When you return the entries, keep every word and mark exactly as it is.
(Available records Opens)
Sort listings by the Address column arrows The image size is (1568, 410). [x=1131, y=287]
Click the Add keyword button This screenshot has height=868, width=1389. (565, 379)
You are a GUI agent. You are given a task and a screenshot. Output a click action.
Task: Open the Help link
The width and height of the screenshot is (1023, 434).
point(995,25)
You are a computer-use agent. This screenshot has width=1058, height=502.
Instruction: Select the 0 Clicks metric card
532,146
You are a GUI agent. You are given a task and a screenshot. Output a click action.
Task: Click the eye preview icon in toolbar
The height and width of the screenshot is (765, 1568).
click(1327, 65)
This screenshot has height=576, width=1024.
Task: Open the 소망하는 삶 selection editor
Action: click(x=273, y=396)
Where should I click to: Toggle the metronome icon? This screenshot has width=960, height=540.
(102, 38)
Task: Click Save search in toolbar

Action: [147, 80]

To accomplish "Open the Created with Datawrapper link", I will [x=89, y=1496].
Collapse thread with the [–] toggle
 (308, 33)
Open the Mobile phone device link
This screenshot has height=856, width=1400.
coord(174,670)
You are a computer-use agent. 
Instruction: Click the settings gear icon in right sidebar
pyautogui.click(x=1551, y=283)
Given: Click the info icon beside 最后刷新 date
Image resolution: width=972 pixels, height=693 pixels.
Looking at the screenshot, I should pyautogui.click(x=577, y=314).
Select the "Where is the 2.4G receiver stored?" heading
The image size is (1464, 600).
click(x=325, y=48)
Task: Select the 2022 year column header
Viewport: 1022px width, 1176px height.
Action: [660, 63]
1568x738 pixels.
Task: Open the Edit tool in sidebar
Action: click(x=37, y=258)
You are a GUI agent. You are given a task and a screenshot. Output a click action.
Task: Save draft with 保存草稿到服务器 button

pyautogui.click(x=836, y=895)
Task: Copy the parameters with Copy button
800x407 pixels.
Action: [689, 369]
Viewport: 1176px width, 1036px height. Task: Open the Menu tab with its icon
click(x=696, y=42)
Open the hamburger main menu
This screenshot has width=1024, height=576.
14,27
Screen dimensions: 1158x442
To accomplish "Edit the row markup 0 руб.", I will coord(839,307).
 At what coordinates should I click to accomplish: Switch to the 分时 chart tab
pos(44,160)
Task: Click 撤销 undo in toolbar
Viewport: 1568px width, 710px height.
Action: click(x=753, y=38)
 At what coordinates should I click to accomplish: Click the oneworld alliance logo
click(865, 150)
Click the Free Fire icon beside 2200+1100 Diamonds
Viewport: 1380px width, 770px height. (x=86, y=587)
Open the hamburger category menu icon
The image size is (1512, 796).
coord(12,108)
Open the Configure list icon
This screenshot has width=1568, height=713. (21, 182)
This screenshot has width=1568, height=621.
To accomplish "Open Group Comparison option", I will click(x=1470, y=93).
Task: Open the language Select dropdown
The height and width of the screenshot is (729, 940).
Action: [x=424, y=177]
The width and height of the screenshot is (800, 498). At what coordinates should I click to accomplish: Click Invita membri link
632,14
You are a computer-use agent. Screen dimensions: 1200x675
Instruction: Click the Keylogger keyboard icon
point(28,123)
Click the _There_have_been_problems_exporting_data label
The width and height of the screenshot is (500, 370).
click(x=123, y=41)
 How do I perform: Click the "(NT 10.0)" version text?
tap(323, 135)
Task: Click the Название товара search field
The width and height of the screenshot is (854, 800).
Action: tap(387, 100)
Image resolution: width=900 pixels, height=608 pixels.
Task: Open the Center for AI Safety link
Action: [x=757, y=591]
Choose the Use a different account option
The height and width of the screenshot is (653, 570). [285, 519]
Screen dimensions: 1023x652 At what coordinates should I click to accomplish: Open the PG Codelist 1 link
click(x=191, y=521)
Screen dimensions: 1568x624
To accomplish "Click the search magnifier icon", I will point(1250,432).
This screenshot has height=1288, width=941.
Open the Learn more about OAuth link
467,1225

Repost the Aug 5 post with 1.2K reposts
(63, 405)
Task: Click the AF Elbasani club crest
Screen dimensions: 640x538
(Available records Closes)
- **Task result**
Sort listings by the Address column arrows The image size is (1568, 410). [x=1131, y=287]
Click the Add keyword button This screenshot has height=868, width=1389. (565, 379)
You are a GUI agent. You are given a task and a screenshot. Output a click action.
Task: Open the Help link
The width and height of the screenshot is (1023, 434).
point(995,25)
You are a computer-use agent. This screenshot has width=1058, height=502.
Instruction: Select the 0 Clicks metric card
532,146
You are a GUI agent. You are given a task and a screenshot. Output a click action.
Task: Click the eye preview icon in toolbar
The height and width of the screenshot is (765, 1568).
click(1327, 65)
This screenshot has height=576, width=1024.
Task: Open the 소망하는 삶 selection editor
Action: click(x=273, y=396)
Where should I click to: Toggle the metronome icon? This screenshot has width=960, height=540.
(102, 38)
Task: Click Save search in toolbar

Action: [147, 80]

To accomplish "Open the Created with Datawrapper link", I will [x=89, y=1496].
Collapse thread with the [–] toggle
 (308, 33)
Open the Mobile phone device link
This screenshot has height=856, width=1400.
coord(174,670)
You are a computer-use agent. 
Instruction: Click the settings gear icon in right sidebar
pyautogui.click(x=1551, y=283)
Given: Click the info icon beside 最后刷新 date
Image resolution: width=972 pixels, height=693 pixels.
Looking at the screenshot, I should pyautogui.click(x=577, y=314).
Select the "Where is the 2.4G receiver stored?" heading
The image size is (1464, 600).
click(x=325, y=48)
Task: Select the 2022 year column header
Viewport: 1022px width, 1176px height.
Action: [660, 63]
1568x738 pixels.
Task: Open the Edit tool in sidebar
Action: click(x=37, y=258)
You are a GUI agent. You are given a task and a screenshot. Output a click action.
Task: Save draft with 保存草稿到服务器 button

pyautogui.click(x=836, y=895)
Task: Copy the parameters with Copy button
800x407 pixels.
Action: [689, 369]
Viewport: 1176px width, 1036px height. Task: Open the Menu tab with its icon
click(x=696, y=42)
Open the hamburger main menu
This screenshot has width=1024, height=576.
14,27
Screen dimensions: 1158x442
To accomplish "Edit the row markup 0 руб.", I will coord(839,307).
 At what coordinates should I click to accomplish: Switch to the 分时 chart tab
pos(44,160)
Task: Click 撤销 undo in toolbar
Viewport: 1568px width, 710px height.
Action: click(x=753, y=38)
 At what coordinates should I click to accomplish: Click the oneworld alliance logo
click(865, 150)
Click the Free Fire icon beside 2200+1100 Diamonds
Viewport: 1380px width, 770px height. (x=86, y=587)
Open the hamburger category menu icon
The image size is (1512, 796).
coord(12,108)
Open the Configure list icon
This screenshot has width=1568, height=713. (21, 182)
This screenshot has width=1568, height=621.
To accomplish "Open Group Comparison option", I will click(x=1470, y=93).
Task: Open the language Select dropdown
The height and width of the screenshot is (729, 940).
Action: [x=424, y=177]
The width and height of the screenshot is (800, 498). At what coordinates should I click to accomplish: Click Invita membri link
632,14
You are a computer-use agent. Screen dimensions: 1200x675
Instruction: Click the Keylogger keyboard icon
point(28,123)
Click the _There_have_been_problems_exporting_data label
The width and height of the screenshot is (500, 370).
click(x=123, y=41)
 How do I perform: Click the "(NT 10.0)" version text?
tap(323, 135)
Task: Click the Название товара search field
The width and height of the screenshot is (854, 800).
Action: tap(387, 100)
Image resolution: width=900 pixels, height=608 pixels.
Task: Open the Center for AI Safety link
Action: [x=757, y=591]
Choose the Use a different account option
The height and width of the screenshot is (653, 570). [285, 519]
Screen dimensions: 1023x652 At what coordinates should I click to accomplish: Open the PG Codelist 1 link
click(x=191, y=521)
Screen dimensions: 1568x624
To accomplish "Click the search magnifier icon", I will point(1250,432).
This screenshot has height=1288, width=941.
Open the Learn more about OAuth link
467,1225

Repost the Aug 5 post with 1.2K reposts
(63, 405)
Task: Click the AF Elbasani club crest
Screen dimensions: 640x538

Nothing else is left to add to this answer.